Terms of the deal provide BiondVax with an option for a worldwide license to develop and commercialize the NanoAbs, which are also known as VHH-antibodies or nanobodies.
Israel-based BiondVax Pharmaceuticals, a company focused on developing treatments for infectious diseases, forged an antibody licensing agreement with the Max Planck Society to develop innovative nanosized antibodies, known as NanoAbs.
Terms of the deal provide BiondVax with an option for a worldwide license to develop and commercialize the NanoAbs, which are also known as VHH-antibodies or nanobodies. Development of the NanoAbs has already begun, and BiondVax’s initial preclinical results are expected next year. Additionally, the Israel-based company noted that it plans to start a preclinical proof of concept study of inhaled COVID-19 NanoAbs in 2022 with initial human clinical trials results in 2023.
NanoAbs have shown potential in several inflammatory-related markets, including psoriasis, asthma, macular degeneration, and psoriatic arthritis. These are all diseases with known and validated antibody drug targets, which should shorten development timelines while increasing the probability for drug approval.
BiondVax Chief Executive Officer Amir Reichman said the NanoAb platform provides a significant opportunity for the company with the potential for a pipeline of multiple products.

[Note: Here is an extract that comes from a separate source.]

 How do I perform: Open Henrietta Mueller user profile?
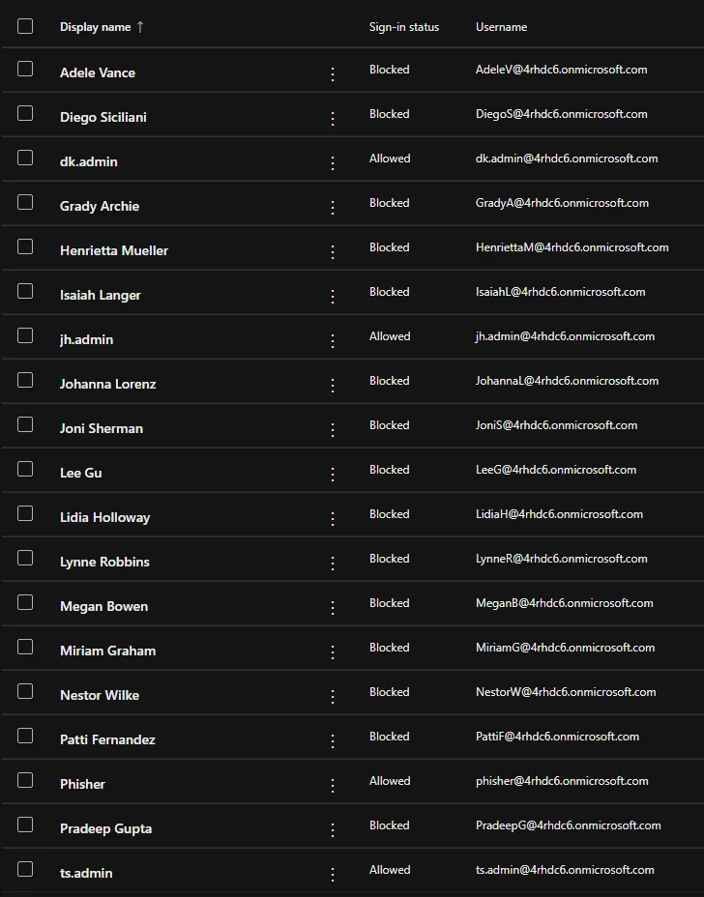point(114,250)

“We are going after targets already validated, but with a proprietary NanoAb that we expect will have meaningful advantages in efficacy, cost and ease of use and treatment; a true ‘biobetter’ capable of capturing significant market share and expanding the market. The technology is also a great fit to our manufacturing site in Jerusalem and our experience and expertise in biological drug development,” Reichman said in a statement.
NanoAb blueprints are extracted from blood samples of immunized alpacas. They are then selected and optimized in laboratories before being used for production in large fermenters. NanoAbs can be mass-produced through recombinant protein manufacturing, which BiondVax said its site could handle.

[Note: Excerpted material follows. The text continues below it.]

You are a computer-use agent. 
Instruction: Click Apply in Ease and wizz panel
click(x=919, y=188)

BiondVax noted that NanoAbs previously developed by its collaborators have shown “valuable competitive advantages” over existing therapies. Among those advantages are “uniquely strong binding affinity, stability at high temperatures, and potential for more effective and convenient routes of administration,” the company said.

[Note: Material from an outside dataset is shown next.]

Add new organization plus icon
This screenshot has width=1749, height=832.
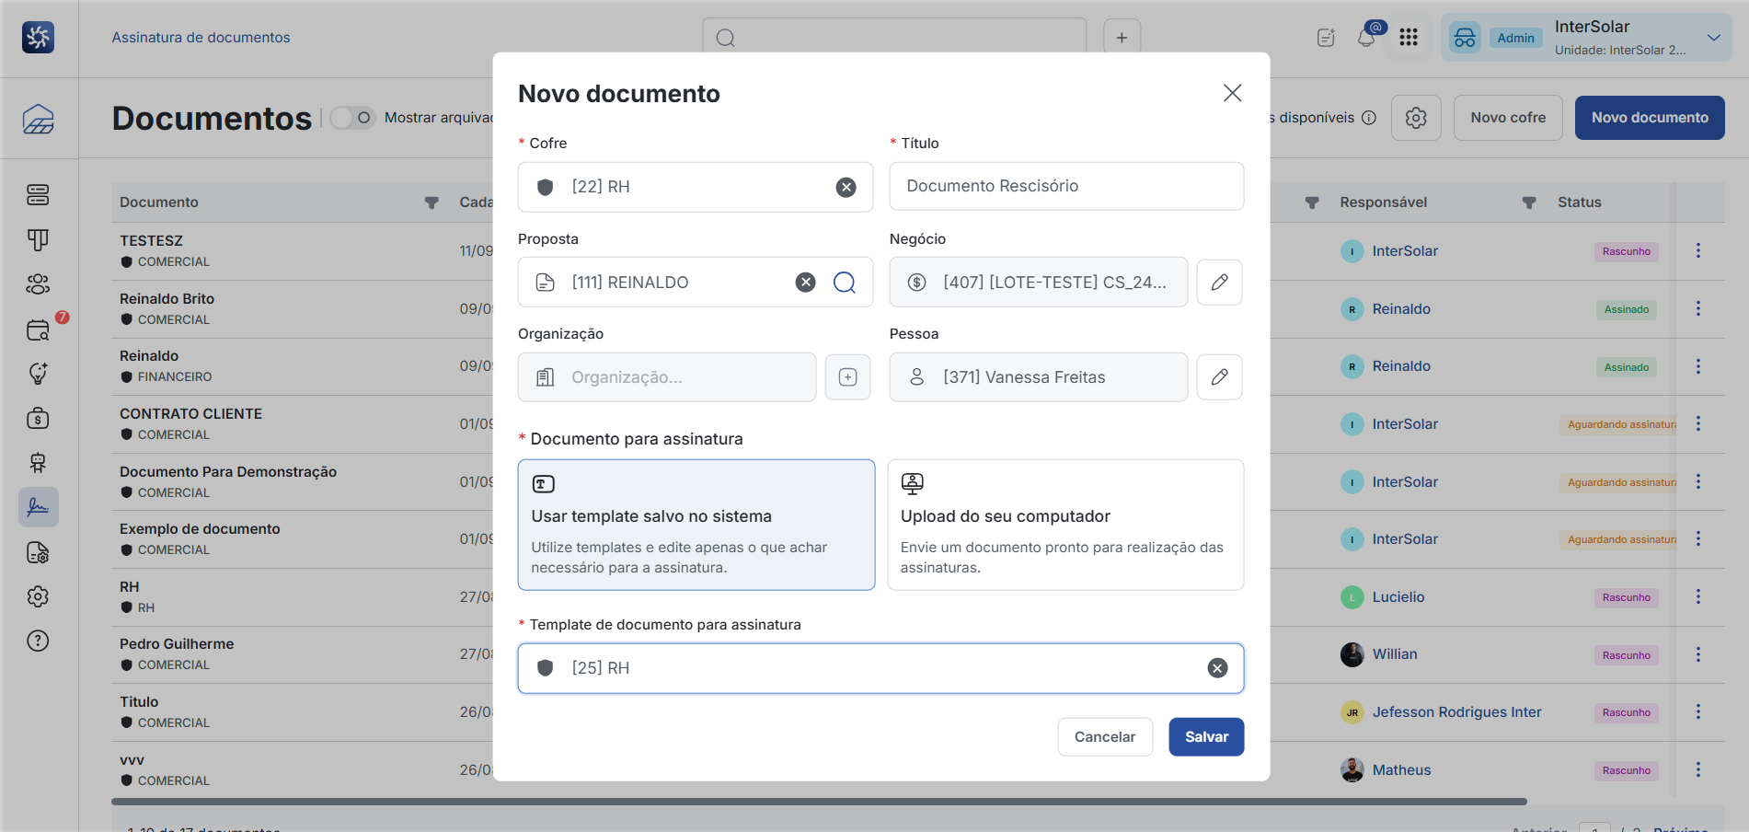tap(847, 377)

BiondVax wasn’t the only company to strike a collaboration. Also, this morning, Totus Medicines announced a collaboration with the artificial intelligence institute Mila, based in Quebec. The mutually beneficial partnership will allow both organizations to harness each other’s expertise and drug discovery capabilities. For Cambridge, Mass.-based Totus, the partnership is coming when the company is on-track to advance a candidate into the clinic later this year.
“Artificial intelligence plays a key role in the development of Totus’ drug discovery platform. A partnership with Mila gives us access to some of the brightest minds in AI, which will surely help us take our platform to the next level to treat the untreatable with even more precision and efficiency,” Totus Chief Data Officer John Davies said in a statement.
Stéphane Létourneau, executive vice president at Mila, echoed Davies.
“Totus’ drug design platform has great potential, and we are eager to collaborate and offer our research and know-how. Totus’ chemical biology expertise, coupled with our AI expertise, has the potential to transform the process of drug discovery as we know it,” he said.
Totus’ partnership with Mila comes days after the company forged an agreement with the Spanish National Cancer Research Centre (CNIO) to develop more powerful PI3K-alpha inhibitors with longer-lasting effects and fewer side effects than those inhibitors currently available. PI3K is one of the most frequently mutated genes in oncology and can be found in multiple types, including breast, colon, lung, bladder and stomach cancers. Despite the high prevalence of P13K in cancer, currently available therapeutics are effective in less than 10% of these patients. Also, the currently available drugs have some toxicity concerns, and the efficacy can be short-lived.